No, wait. I know, but it gets better. I am a stupid asshole.
So I call the BFF up, because of this whole Blogher thing (which I know she’s sort of jealous that she’s not going, even though she isn’t really all that into the internet) and tell her that I have nothing to wear and that the conference is like three weeks away and I probably should think about planning some sort of wardrobe, and you know what that means.
“SHOPPING!” We both reply in unison.
And I’m not sure if I’ve mentioned it, but the BFF loves to shop. Especially for dresses. Along with her [lack of] internal filter, this is one of the many things I love about her. Because I used to love to shop, and I was good at picking out flattering clothes and all that, but having popped out two spawn in two years, the last thing I wanted to do is try on clothes that show off that really attractive front butt. My new body wasn’t what I ordered and I had no idea how to pick something out that accentuated the good parts, and hid the ugly parts.
One of my big treats to myself, once I hit goal (that’s Weight Watchers lingo for “once Mama becomes hot again, or gets her groove back, or achieves the desired weight loss that she is after.” Or something. Goal is the WW buzzword), was to go on a shopping spree and replace all the baggy clothes and find things that are functional and cute, and also things that are completely uneccessary. Because everyone needs a little uneccessary in their wardrobe. I was planning on waiting until my sister came home, and make her go with me to the mall, as payment for all of the times she threw me under the bus and got me in trouble. Like it was my fault she happened to get locked outside during a thunderstorm.
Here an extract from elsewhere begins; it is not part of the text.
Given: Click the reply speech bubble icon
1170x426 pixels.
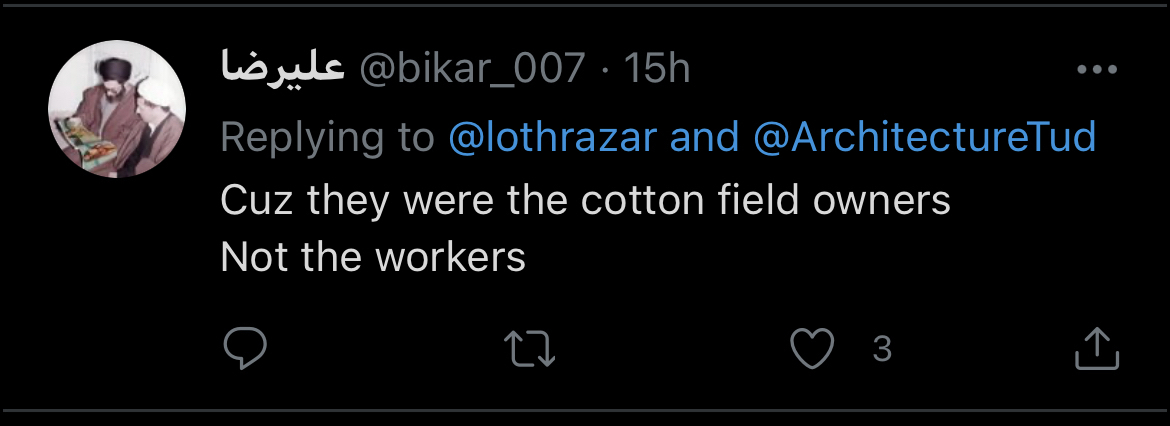Looking at the screenshot, I should click(244, 348).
Whatever. And of course, the BFF wants to go too (see above RE: shopping). So we’re going to make a night of it, but since blogher is before that, I had to find a few things to tide me over and make myself look presentable.
I bet you’re still waiting around to find out why I’m such a stupid asshole, right? Yeah, my signature detour blogging lives on. Right-o! Moving on, then.
So last night, the BFF and I started shopping for a few things, namely a cute little LBD or something. Anything. Maybe some cute capris or bermudas. So we’re at the store, pulling shit off the rack left and right. “OOOH, look at these cute capris and they’re on sale.” I take an arm load of stuff back to the fitting room, and she’s at this point probably wondering why I’m not trying on the pants. Like, “yeah, hello, we’ve seen each other in the locker room, there’s no need to be bashful.”
“Yeah, well, um, I’m not trying on pants today. You see, I totally just realized that I forgot to wear underwear.”
And she kind of looks at me like, “um, what?”
“Yeah, I was taking a shower and the kids were screaming and I was rushing and I put my clothes on quickly.” (somehow, I managed to remember to go back and put a bra on)
“Yyyyyyyyyyyyeah, you’re an asshole.”
“I was wondering why my shorts kept giving me a wedgie.”